State how many lines in the entries below contain the string "From", and give only that number.

BEGIN Input data

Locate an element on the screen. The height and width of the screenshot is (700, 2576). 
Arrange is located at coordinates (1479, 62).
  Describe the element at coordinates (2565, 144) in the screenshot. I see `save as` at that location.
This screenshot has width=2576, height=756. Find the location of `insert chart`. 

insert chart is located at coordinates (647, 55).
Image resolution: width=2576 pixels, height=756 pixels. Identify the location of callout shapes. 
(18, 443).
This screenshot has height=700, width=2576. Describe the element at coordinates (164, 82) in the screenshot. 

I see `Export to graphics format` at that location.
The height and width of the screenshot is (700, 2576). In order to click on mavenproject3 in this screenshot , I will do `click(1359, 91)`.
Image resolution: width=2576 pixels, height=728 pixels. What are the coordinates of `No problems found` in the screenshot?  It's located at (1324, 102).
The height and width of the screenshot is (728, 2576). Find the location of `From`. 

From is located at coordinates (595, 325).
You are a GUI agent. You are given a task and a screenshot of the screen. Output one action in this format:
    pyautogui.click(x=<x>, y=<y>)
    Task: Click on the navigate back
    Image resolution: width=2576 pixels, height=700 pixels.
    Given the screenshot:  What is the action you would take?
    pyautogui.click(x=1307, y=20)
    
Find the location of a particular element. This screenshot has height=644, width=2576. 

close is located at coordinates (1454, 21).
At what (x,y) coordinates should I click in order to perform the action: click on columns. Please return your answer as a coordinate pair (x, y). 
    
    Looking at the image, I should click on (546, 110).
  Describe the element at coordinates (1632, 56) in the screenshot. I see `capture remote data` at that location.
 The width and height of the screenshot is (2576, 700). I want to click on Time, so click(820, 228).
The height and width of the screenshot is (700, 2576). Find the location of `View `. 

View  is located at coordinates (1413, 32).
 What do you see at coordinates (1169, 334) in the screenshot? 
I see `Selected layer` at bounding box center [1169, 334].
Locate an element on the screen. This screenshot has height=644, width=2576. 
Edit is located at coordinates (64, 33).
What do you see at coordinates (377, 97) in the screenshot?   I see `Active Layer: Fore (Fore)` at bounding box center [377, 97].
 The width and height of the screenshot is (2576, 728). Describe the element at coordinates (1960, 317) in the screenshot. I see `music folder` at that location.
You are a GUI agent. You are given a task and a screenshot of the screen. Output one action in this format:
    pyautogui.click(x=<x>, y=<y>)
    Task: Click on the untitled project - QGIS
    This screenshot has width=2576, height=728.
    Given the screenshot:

END Input data

Result for this task
2